* Begin *
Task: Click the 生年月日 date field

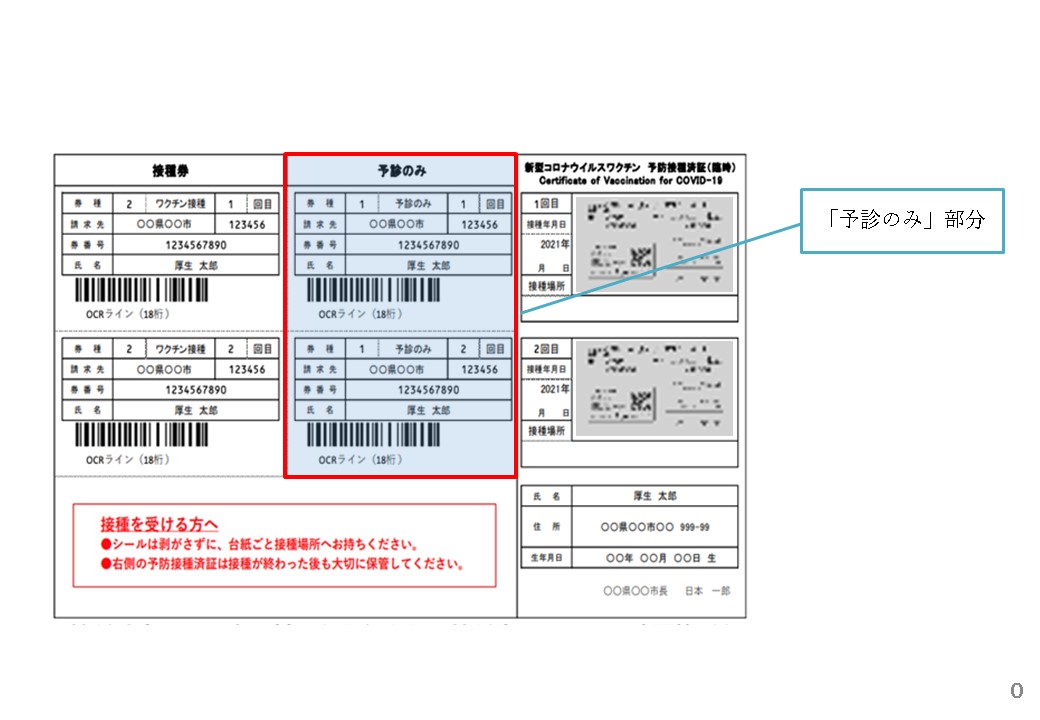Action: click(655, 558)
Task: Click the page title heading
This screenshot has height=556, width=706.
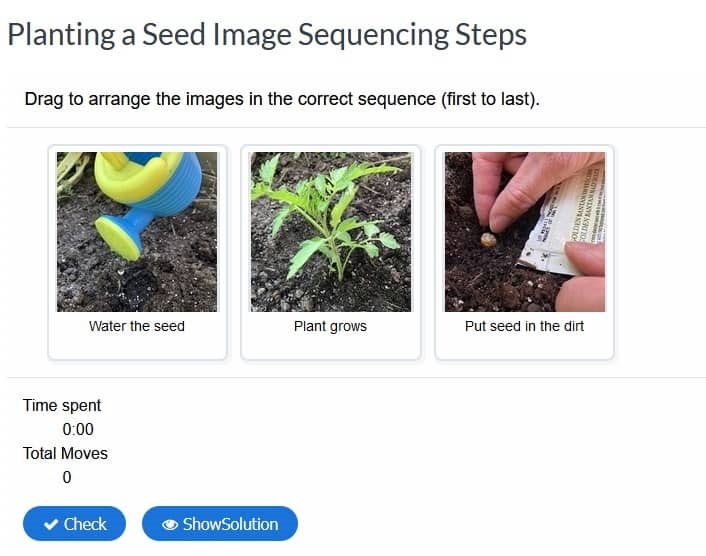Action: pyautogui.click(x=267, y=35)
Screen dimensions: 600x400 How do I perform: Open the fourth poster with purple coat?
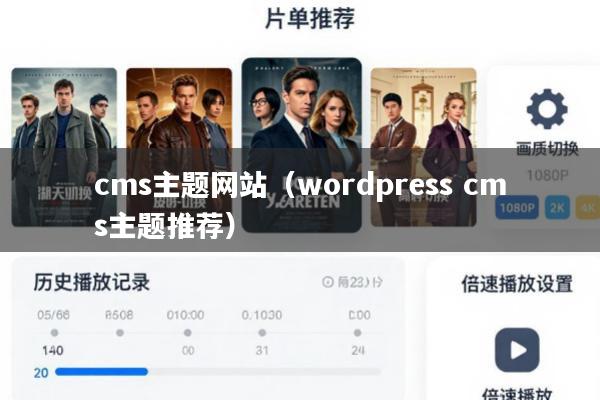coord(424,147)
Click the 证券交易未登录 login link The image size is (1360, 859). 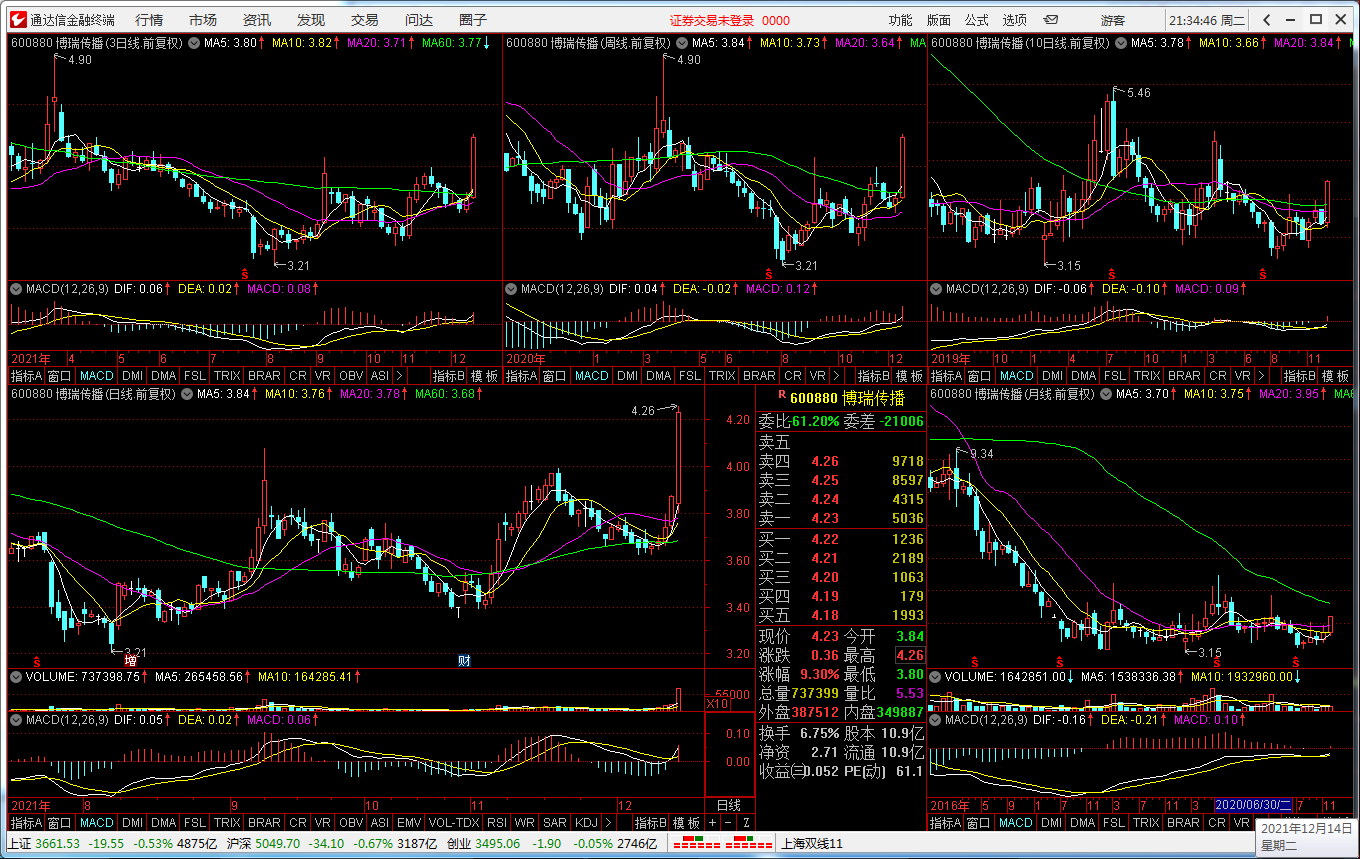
* End *
_WHAT YOU SHOULD DO_. Reproduce the lines above verbatim, omitting the pictures.

_COMPLETE OUTPUT_.
Task: Click the 生年月日 date field

Action: click(655, 558)
Task: Click the page title heading
This screenshot has height=556, width=706.
Action: pyautogui.click(x=267, y=35)
Screen dimensions: 600x400 How do I perform: Open the fourth poster with purple coat?
coord(424,147)
Click the 证券交易未登录 login link The image size is (1360, 859). 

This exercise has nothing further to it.